С тех пор так и пошло: когда Славик едет на лодке — это обязательно «Звездолет». Тараканов предпочитает «Чайку». Впрочем, обе лодки по качеству друг от друга почти не отличались, а поэтому и перевозимым людям, и перевозчикам от такого разделения было ни хуже, ни лучше.
…Скоро вечер. День теплый, но не жаркий. Тихо, спокойно в воздухе. Славик отложил книгу об увлекательных приключениях группы астронавтов на одной из планет Солнечной системы и думает, свесив ноги с борта большой лодки.
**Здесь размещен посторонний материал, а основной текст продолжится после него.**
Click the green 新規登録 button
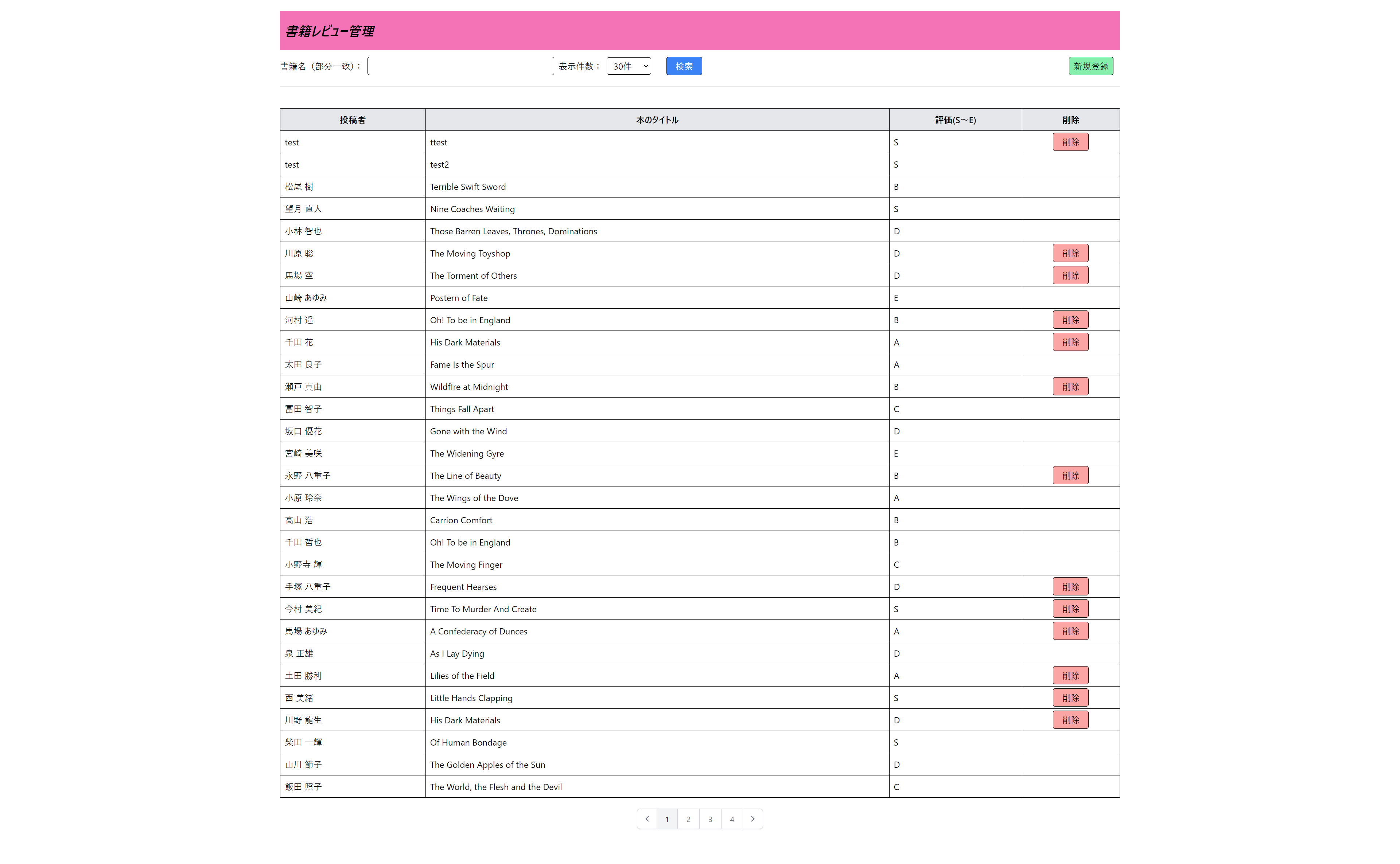This screenshot has width=1400, height=864. pyautogui.click(x=1090, y=66)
Все перевозное хозяйство состоит из большой лодки с настилом с борта на борт в широкой части, «Звездолета», «Чайки» да маленькой лодчонки на двух, самое большое трех человек. Большую лодку гоняют редко. На ней можно перевезти порядочную группу людей, лошадь с повозкой при неотложной надобности или небольшой гурт скота. Но лошади, гурты, машины, тракторы переправляются ниже на семь километров, на Шартановском перевозе. Там — паром, много лодок, целая бригада перевозчиков. А здесь — колхозный перевоз: то одного человека, то двух перевезти. Который, скажем, с этой стороны, где обычно большая лодка стоит и где перевозная избушка, из сельца Ложкова в заречные деревни идет. А кто, наоборот, из заречных деревень — Колесников, Хитряева, Токарихи и хутора Малый Починок — в село правится. Для этого в основном и перевоз существует.
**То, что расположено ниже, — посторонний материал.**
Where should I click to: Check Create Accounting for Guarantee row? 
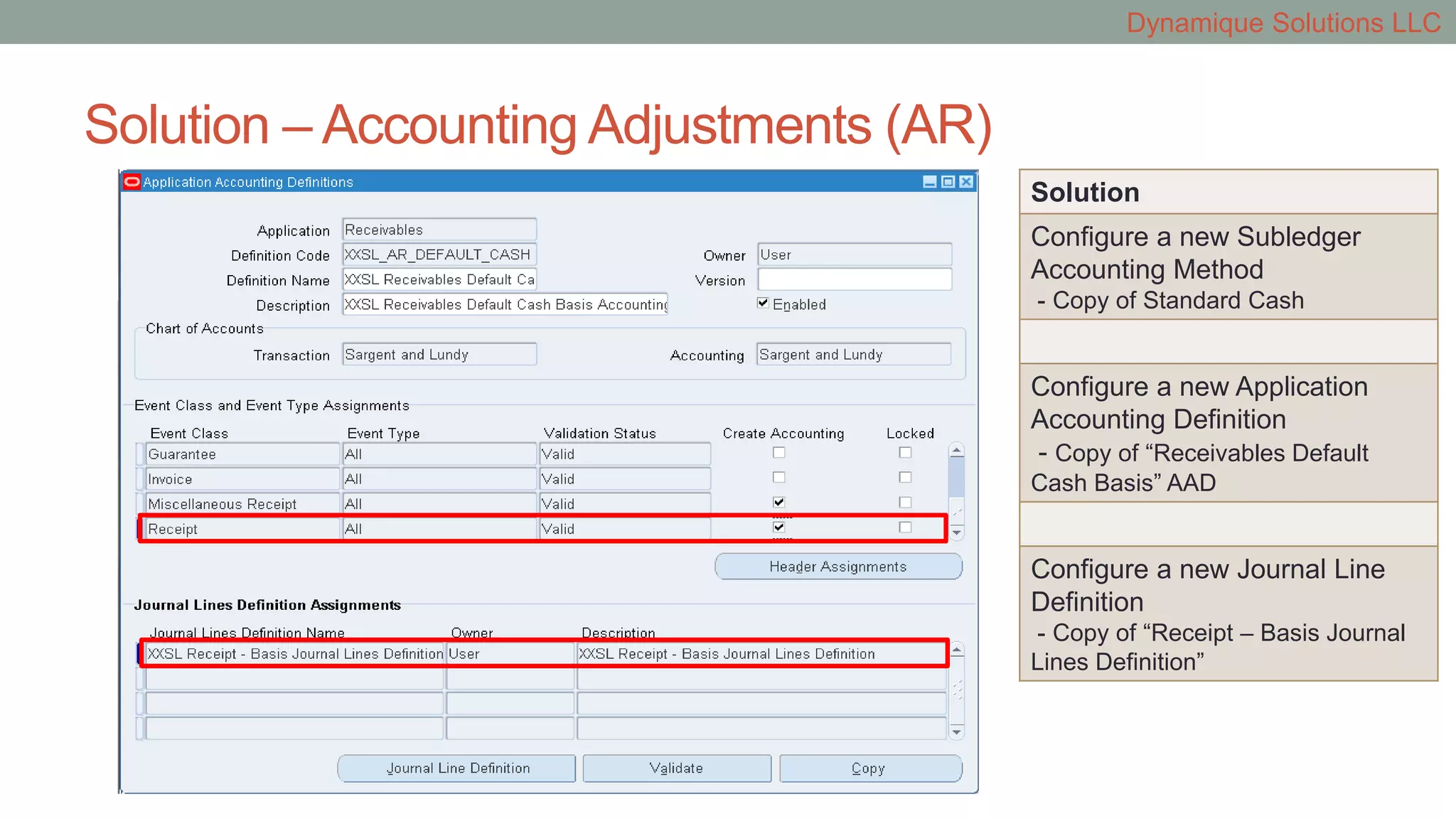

Так и тянутся с утра до вечера: то тракторист запасную часть тащит, то старуха козу на ветеринарный пункт ведет, то косари целой артелью переезжают, то киномеханик банку с лентами новой картины несет, а то просто кто-нибудь в гости к свату или другому родственнику в новом костюме и при часах вышагивает.
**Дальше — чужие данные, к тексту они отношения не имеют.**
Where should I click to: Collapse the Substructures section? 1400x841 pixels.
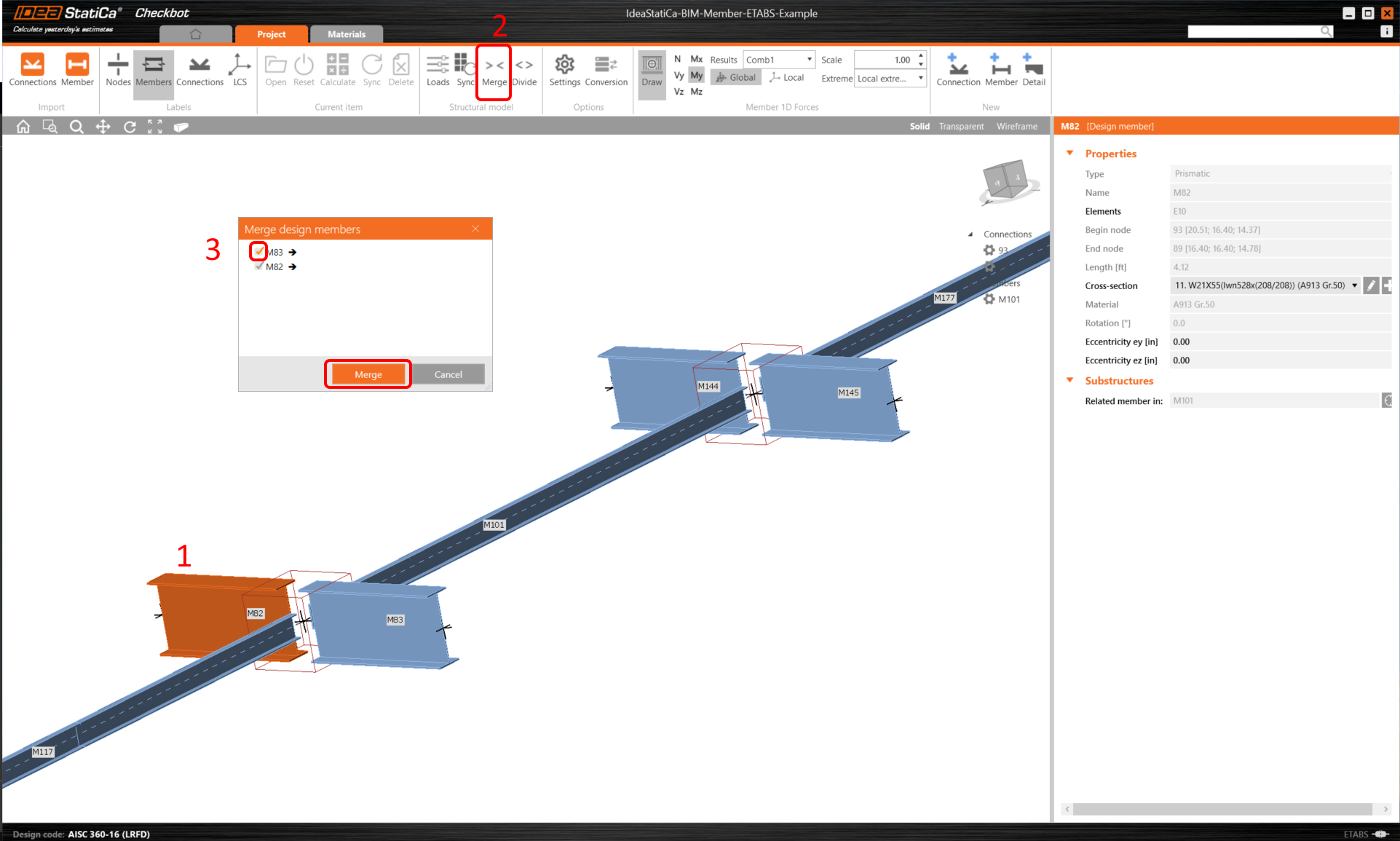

Но сегодня после обеда на перевозе выходной. Густо пошла моль: видимо, сбросили большую партию. Переезжать трудно. Народ знает, что тесно моль идет, — новости здесь без телеграфа в один момент распространяются — и за реку не ладятся, кому не очень спешно нужно, — на другой день отложили.
Для перевозчика — выходной и для рыболова — тоже выходной. Не только потому, что моль идет, а и потому, что сегодня по тихой и хорошей погоде высыпал на реку мотыль. Валом валит. Теперь рыба не позарится ни на какую приманку несколько дней.
Вот и пришлось Славику смотать удочки, приставить к избушке весла и бездельничать. Взялся он за книгу, но книгу вскоре отложил, задумался.
Думает Славик о своих одноклассниках, мальчиках и девочках, которые работают сейчас в кукурузоводческом звене. Им, конечно, веселей. Правда, и Славику теперь здесь не так скучно — привычно и даже интересно. А весной, после школы, было ему тут как в ссылке.